Перепечатайте все строки ниже без каких-либо изменений. Изображения в ответ не включайте.
####################
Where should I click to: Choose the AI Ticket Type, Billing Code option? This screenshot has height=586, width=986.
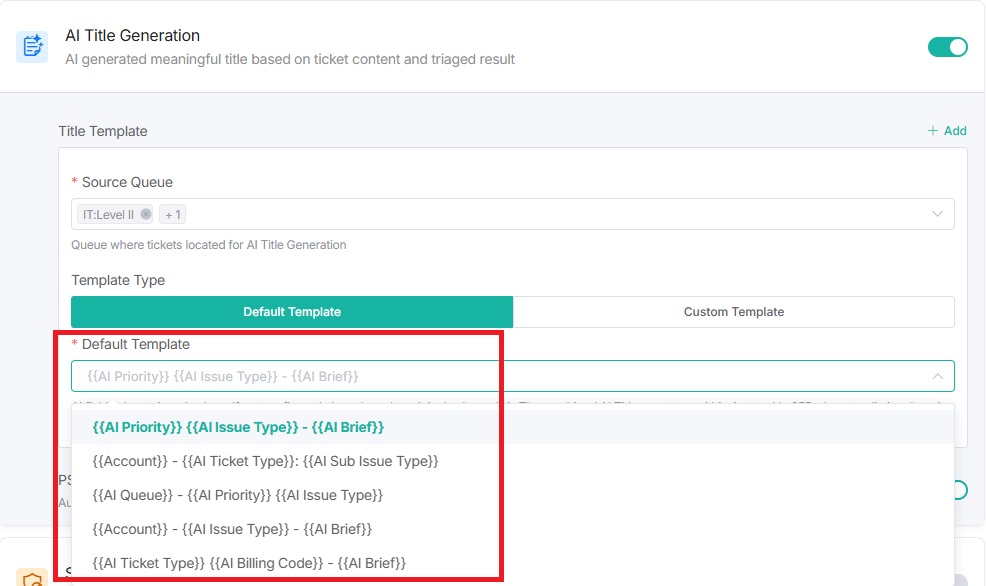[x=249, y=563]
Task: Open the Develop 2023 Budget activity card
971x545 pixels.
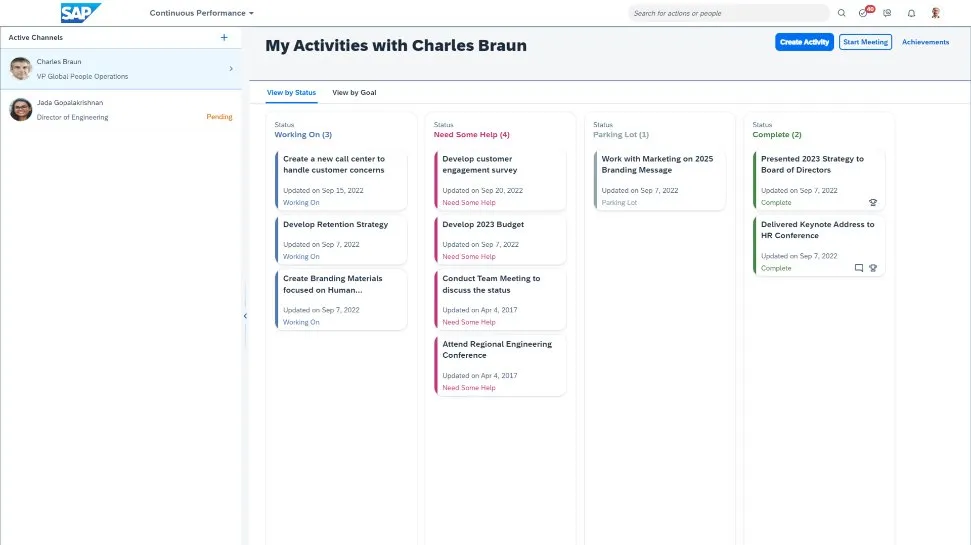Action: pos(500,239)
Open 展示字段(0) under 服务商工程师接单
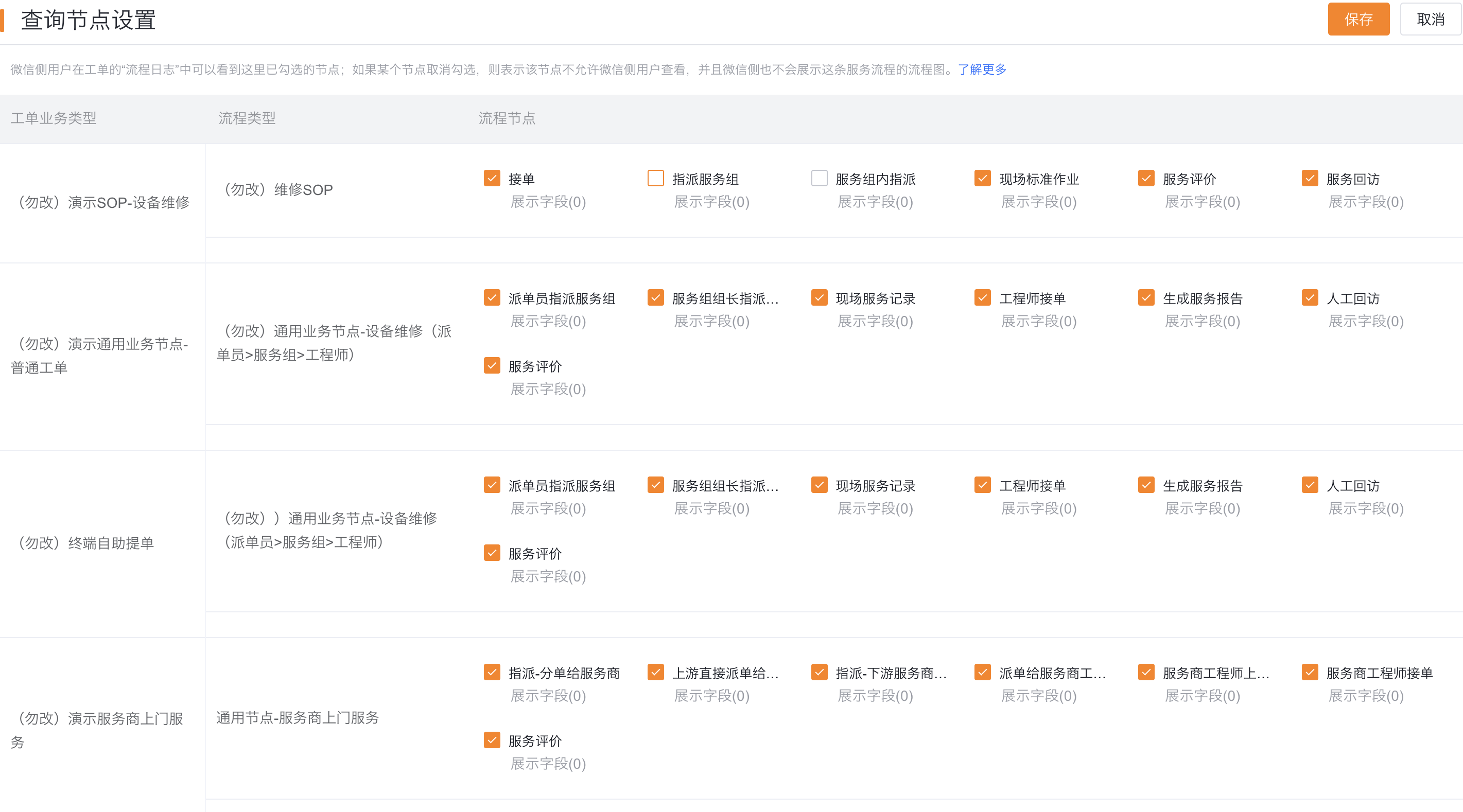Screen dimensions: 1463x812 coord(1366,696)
####################
## Ответ к заданию
Where should I click to: Choose the AI Ticket Type, Billing Code option? This screenshot has height=586, width=986.
[x=249, y=563]
Task: Open the Develop 2023 Budget activity card
971x545 pixels.
Action: pos(500,239)
Open 展示字段(0) under 服务商工程师接单
Screen dimensions: 1463x812 coord(1366,696)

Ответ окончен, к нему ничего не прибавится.